And above him, the twin stars of his aspect blazed brighter than they ever had before.
Then—
"Who comes here?"
Cane turned, seeing nothing. Expecting nothing.
Still, he answered.
"Cane Ironheart. Metallurgist."
A man appeared.
Young. Strong. Three aspects hovered over his back, each shaped like a hammer. At their center, a glowing white core pulsed—steady, alive, like a heart of metal.
The man's face brightened with a brilliant smile.
"My grandson. Cane Ironheart?"
"Grandson?" Cane's breath caught. He knew this face.
It was the boy from his dreams—the one submerged in Cold Iron.
"Your parents placed you inside," Cane whispered.
The man nodded. Their resemblance was undeniable.
"I am Philas Ironheart. I hoped that, one day, someone from our line would receive the bloodline training... and find their way here."
"Philas was my father's father," Cane said softly.
Philas's face grew hopeful. "And how is my son?"
Cane looked down. "He and my mother... died. The plague."
Philas stepped forward and gently gripped Cane's withered hand.
In the next instant, they were elsewhere.
Lush trees. Fragrant blooms. The babble of a brook.
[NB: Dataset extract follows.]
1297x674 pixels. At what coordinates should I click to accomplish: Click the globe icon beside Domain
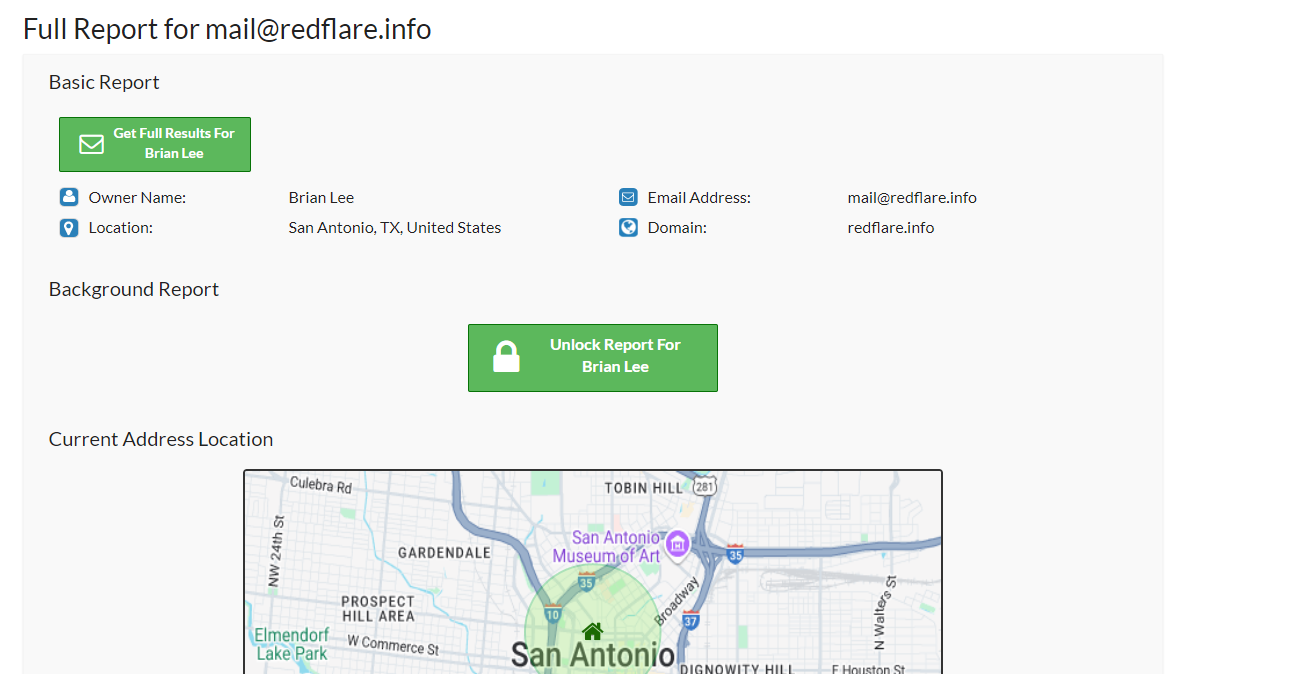pyautogui.click(x=628, y=228)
And beneath it all, the steady rhythm of a hammer striking metal.
Paradise.
"They're gone?" Philas asked—not quite grief, not quite peace in his voice. "Recently?"
Cane shook his head. "A few years ago."
Philas's brow furrowed. "Then why aren't they here?"
"I just told you—they've passed."
Philas's eyes narrowed. "Ignorance."
Then, more softly: "They're buried nearby?"
"Behind the house I grew up in."
"The house I built," Philas murmured. He reached out with senses Cane could only imagine, his expression shifting. "What metal were you gifted?"
"Gifted?" Cane blinked. "I... embedded a spiral of starmetal into my palm a few months ago."
"Only a few months?" Philas looked up, studying the twin stars above Cane. "Amazing. Twin stars... with a developing red core. Your potential is incredible."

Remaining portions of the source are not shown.